# Material for this exercise

━━━━━━━━

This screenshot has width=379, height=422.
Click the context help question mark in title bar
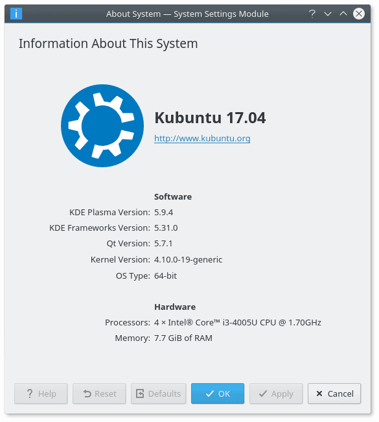pyautogui.click(x=312, y=14)
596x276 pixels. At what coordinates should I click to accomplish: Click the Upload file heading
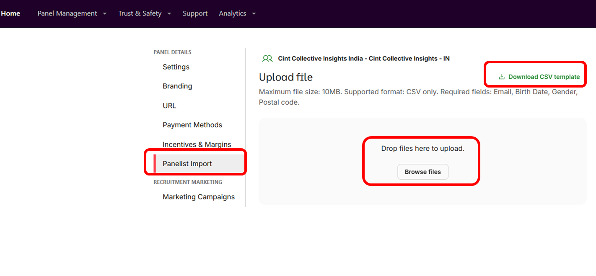coord(286,77)
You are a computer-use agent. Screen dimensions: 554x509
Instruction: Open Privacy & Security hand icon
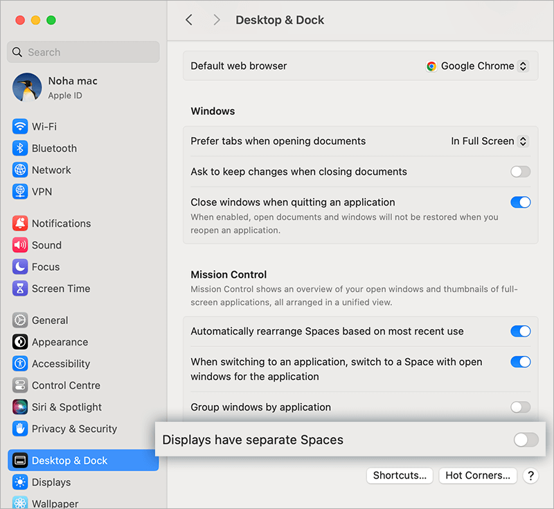pos(20,429)
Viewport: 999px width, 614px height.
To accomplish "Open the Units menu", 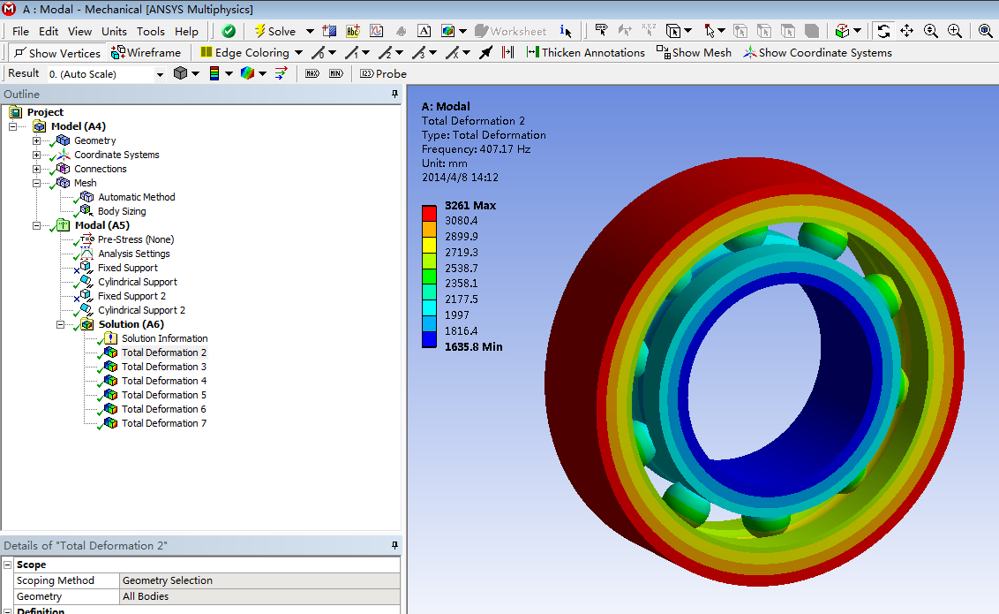I will pyautogui.click(x=114, y=31).
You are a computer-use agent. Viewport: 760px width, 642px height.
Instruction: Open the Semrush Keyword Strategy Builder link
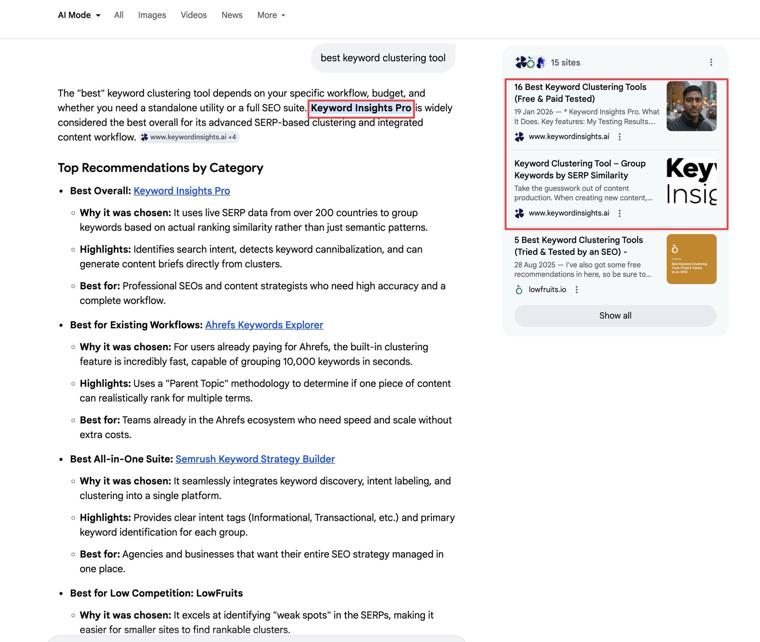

━━━━━━━━

# What the task asks
Using the data above, say how many lines include the word "Viewport". Write only that number.

# Finished exercise
2